I could pretend I was making an important philosophical point, but I was not. I just thought how much my head looked like a bowling ball, and how much I like shiny metal flake bowling balls. That is it.
“Sometimes they are good, and sometimes bad. Why do you find that so difficult to understand?”
Like so many things that live in the mountains, Tengu tend to the mysterious and misty. You often see masks of them in the dusty vestibules of provincial inns, hanging next to a fifty year old square Seiko clock, where they are expected to deliver luck and prosperity. I am told Tengu also used to entrance Buddhist priests, tie them to the tops of trees, and beguile them into eating dung disguised as food. So there is a mixed CV.
I naively asked a Japanese friend whether Tengu were good or bad. It seems I asked the wrong question. As with all of us, sometimes they are good and sometimes they are bad.
This is a Tengu that hangs near my easel, lit from behind by a fading spring sunset.
A good art instructor told me not to be impatient, and to do an underdrawing in diluted burnt sienna. It works: even though you cannot see the underpainting, it seems to add a depth to the finished image. How does it do this? How should I know?
These are some stanchions that bracket the local train line. They have a sacrificial layer of rust that captures the sunset well. According to a nearby sign, contact with the wires they carry means certain death. Not just death – certain death. Blimey.
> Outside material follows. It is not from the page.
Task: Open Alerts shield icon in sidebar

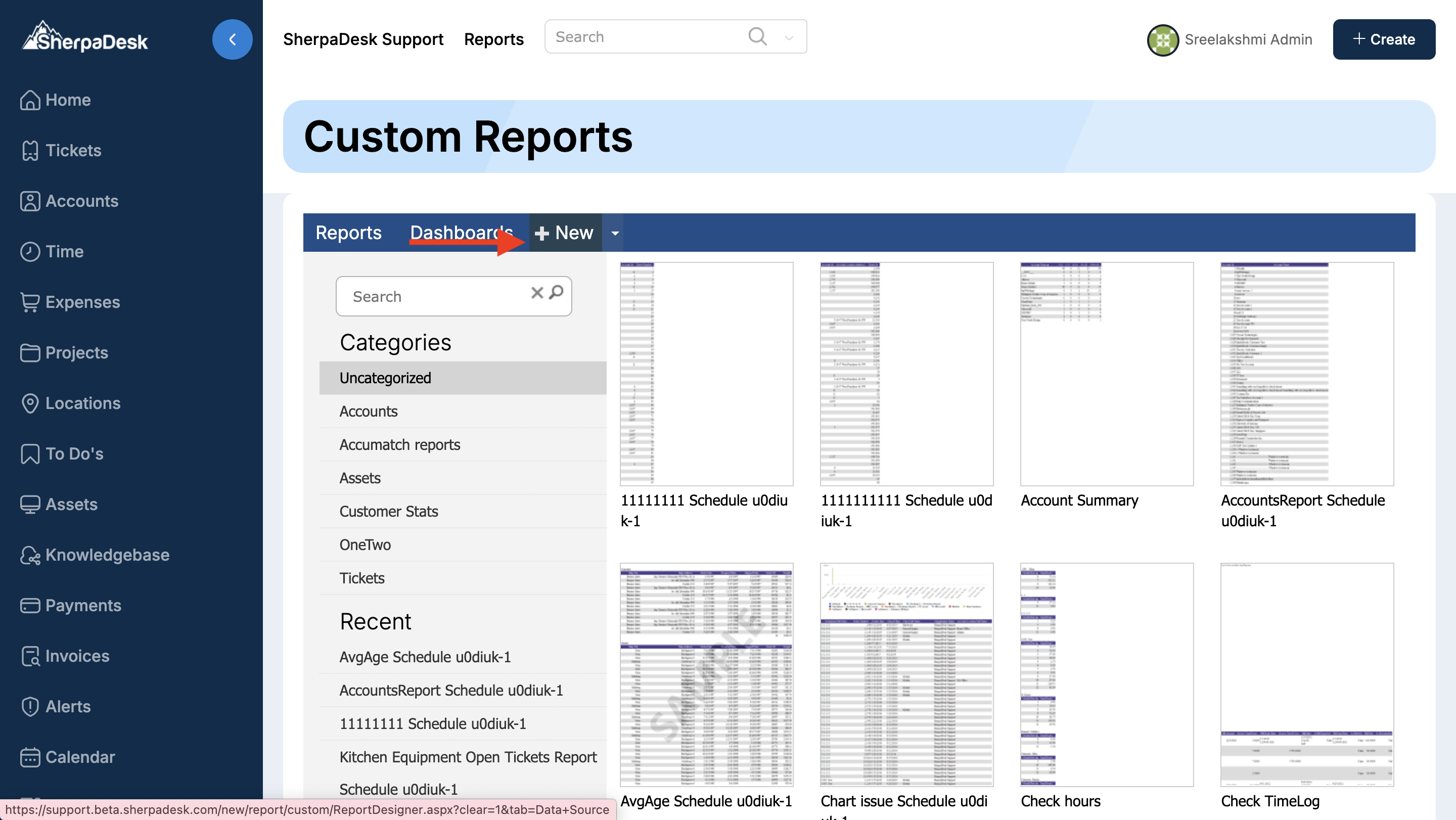Action: pyautogui.click(x=30, y=706)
It turns out there is an official Australia Post motorbike, the Honda C110X Postie. Sadly, not for sale to the general public. Its name suggests an engine displacement of 110 cubic centimetres, however according to the official specifications, the displacement is in fact 109 cubic centimetres. What happened to the missing cubic centimetre?
Our local post deliverer parked her C110X Postie outside a neighbour’s house to deliver a parcel. The Postie turned its minatory cyclopean eye on me from the nature strip. It looked like an angry bull, pivoting on its front legs for a charge. 109 cubic centimetres of pent up fury. Probably a good thing this beast is not for sale to the general public.
When you paint a tin opener you have to look at it. That is when, if you are like me, you realise for the first time how efficient it is. A few parts are riveted together and nothing is wasted, nothing superfluous. The simple twist to the handle combines maximum downward force on the cutting blade with comfort for the user. It has the elegance of a well-turned haiku, but – unlike a haiku – it can open a tin of baked beans.
Painted on a loose canvas sheet, thumbtacked to cardboard. You can see the thumbtacks in the corners. Thumbtacks: now there is a machine it would be hard to improve on.
Elegance, ingenuity, and practicality for a total price of $2.95 (GST included).
I picked up some free MDF offcuts from Bunnings: the left overs that were not good enough to use on someone’s kitchen cupboard door. I felt sorry for one of them (a lump of processed wood?). I decided its fate should be as the support for a painting of a tin hat in the manner of Rembrandt.
MDF is a good surface to paint on. In my opinion if Rembrandt had had access to sufficient supplies of MDF, he could have really realised his potential as a painter.
What might have been … This MDF offcut could have been a kitchen cupboard door.